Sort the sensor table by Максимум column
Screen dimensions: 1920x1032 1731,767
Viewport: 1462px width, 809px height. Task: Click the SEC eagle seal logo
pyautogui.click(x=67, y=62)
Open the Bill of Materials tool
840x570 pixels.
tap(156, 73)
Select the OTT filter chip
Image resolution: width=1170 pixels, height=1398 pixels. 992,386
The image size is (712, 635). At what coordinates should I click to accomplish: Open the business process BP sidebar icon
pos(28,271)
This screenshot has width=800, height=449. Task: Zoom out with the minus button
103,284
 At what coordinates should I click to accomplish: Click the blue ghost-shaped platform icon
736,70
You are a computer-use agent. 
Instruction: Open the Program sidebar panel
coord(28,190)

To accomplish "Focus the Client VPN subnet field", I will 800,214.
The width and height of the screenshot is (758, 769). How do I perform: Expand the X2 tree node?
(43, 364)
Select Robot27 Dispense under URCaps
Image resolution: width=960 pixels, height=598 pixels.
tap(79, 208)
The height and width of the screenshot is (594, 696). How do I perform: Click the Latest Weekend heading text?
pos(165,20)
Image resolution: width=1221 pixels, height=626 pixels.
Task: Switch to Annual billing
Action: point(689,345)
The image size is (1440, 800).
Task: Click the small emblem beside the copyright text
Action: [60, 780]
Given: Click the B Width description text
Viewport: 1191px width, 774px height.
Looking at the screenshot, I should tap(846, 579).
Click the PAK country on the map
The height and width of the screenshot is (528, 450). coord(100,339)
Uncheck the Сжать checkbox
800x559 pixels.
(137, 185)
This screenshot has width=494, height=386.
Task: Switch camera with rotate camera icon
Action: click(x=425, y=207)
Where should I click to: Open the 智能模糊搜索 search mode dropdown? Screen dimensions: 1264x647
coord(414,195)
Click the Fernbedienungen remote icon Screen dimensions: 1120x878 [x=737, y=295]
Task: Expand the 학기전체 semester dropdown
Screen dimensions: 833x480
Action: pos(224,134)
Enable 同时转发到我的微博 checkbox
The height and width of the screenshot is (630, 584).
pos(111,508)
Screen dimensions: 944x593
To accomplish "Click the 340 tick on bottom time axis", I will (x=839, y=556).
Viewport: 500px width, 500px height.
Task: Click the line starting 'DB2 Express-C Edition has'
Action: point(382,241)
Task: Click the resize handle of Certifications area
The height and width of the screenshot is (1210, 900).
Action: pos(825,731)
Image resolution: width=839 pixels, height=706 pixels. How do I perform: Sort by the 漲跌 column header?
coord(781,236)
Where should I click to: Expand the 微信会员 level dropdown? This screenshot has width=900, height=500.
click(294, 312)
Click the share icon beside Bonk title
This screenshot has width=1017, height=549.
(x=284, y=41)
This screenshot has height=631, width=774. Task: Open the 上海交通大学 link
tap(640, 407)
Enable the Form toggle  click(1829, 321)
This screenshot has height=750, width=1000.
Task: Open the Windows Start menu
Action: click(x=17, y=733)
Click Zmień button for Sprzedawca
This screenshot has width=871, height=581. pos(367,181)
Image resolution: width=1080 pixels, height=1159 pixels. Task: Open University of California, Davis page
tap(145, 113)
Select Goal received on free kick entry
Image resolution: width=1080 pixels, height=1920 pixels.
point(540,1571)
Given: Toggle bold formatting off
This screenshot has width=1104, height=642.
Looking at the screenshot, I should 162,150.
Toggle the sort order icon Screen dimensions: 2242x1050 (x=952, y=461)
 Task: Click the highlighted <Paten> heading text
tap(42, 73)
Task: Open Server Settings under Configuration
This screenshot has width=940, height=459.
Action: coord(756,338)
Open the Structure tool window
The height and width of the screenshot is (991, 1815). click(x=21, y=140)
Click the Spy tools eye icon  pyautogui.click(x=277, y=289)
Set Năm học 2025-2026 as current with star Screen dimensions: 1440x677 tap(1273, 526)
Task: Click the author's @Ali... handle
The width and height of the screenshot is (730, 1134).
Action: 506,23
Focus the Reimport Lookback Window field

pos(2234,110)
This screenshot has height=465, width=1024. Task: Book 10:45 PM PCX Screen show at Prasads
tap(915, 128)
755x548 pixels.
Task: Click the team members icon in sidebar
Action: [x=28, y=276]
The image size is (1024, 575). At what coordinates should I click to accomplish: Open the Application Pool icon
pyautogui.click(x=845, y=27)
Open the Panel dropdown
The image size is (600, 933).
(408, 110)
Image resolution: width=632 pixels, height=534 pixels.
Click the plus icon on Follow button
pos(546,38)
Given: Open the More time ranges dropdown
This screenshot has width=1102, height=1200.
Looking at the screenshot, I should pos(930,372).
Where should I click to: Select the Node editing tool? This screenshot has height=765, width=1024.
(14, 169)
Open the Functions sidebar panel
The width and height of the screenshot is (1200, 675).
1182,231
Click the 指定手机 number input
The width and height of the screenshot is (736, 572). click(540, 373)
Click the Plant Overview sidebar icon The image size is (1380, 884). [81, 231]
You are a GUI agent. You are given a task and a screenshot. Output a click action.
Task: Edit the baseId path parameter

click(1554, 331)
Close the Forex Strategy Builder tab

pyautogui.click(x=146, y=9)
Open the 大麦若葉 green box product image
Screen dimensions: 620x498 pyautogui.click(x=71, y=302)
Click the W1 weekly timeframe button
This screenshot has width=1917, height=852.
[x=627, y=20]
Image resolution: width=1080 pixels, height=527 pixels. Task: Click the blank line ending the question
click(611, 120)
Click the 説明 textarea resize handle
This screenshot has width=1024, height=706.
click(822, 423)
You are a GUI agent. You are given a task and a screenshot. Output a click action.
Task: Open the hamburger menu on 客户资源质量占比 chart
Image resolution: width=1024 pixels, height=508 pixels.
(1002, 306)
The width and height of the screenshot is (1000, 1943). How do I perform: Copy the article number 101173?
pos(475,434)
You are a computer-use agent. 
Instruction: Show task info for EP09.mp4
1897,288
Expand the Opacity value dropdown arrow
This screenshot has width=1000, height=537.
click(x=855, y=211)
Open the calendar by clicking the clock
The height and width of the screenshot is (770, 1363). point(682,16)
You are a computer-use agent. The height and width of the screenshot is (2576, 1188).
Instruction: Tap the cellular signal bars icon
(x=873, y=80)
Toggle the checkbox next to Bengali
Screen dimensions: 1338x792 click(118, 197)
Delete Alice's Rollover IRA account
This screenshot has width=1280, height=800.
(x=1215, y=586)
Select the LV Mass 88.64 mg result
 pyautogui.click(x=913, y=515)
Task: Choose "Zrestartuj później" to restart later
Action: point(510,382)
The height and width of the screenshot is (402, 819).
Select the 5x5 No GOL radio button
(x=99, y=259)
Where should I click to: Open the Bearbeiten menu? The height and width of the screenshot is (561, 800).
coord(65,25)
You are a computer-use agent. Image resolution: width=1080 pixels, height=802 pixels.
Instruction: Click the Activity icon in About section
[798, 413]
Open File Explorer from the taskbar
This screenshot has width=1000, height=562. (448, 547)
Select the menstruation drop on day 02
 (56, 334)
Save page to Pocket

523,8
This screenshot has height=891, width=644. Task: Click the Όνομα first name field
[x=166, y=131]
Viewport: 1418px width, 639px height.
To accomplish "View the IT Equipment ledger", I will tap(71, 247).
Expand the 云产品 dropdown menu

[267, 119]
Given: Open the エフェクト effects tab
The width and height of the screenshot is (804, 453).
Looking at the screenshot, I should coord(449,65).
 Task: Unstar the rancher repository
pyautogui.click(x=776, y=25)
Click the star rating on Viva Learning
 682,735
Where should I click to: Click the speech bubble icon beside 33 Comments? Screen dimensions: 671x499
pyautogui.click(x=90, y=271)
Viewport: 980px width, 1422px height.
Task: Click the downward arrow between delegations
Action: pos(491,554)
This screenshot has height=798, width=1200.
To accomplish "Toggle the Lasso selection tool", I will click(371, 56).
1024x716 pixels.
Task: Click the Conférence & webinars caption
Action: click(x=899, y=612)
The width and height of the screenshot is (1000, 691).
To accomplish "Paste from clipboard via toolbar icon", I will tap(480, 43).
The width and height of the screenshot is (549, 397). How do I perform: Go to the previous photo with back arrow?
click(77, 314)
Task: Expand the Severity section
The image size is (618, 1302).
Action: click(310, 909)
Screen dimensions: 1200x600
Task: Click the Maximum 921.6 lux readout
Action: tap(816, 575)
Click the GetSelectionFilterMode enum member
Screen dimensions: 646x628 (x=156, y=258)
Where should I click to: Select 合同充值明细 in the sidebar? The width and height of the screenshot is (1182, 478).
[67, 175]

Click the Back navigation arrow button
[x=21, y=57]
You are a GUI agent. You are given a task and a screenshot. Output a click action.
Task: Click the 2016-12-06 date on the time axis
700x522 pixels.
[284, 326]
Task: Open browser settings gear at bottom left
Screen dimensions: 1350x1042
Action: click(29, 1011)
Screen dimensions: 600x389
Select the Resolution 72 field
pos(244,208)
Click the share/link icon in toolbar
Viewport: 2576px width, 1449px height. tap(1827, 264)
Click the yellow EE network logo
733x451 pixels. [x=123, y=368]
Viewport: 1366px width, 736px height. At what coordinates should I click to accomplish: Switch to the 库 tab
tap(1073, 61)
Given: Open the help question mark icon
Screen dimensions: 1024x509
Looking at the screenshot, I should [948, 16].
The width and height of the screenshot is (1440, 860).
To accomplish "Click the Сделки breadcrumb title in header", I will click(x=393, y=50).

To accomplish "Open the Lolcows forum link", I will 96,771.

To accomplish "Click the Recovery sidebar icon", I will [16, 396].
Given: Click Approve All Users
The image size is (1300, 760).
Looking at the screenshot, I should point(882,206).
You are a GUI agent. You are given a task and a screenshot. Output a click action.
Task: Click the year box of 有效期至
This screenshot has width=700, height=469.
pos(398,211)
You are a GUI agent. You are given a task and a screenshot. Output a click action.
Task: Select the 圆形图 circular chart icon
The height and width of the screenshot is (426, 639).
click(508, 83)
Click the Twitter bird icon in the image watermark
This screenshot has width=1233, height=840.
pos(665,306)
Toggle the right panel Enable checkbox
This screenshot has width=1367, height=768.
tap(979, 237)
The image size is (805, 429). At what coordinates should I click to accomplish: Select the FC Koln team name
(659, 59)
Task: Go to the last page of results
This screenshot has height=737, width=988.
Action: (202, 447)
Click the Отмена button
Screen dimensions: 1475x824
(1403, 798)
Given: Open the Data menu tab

__________

§ Work to be completed
From the listing above, copy every line that includes the word "chart".

§ Written answer
Task: Open the hamburger menu on 客户资源质量占比 chart
Task: Select the 圆形图 circular chart icon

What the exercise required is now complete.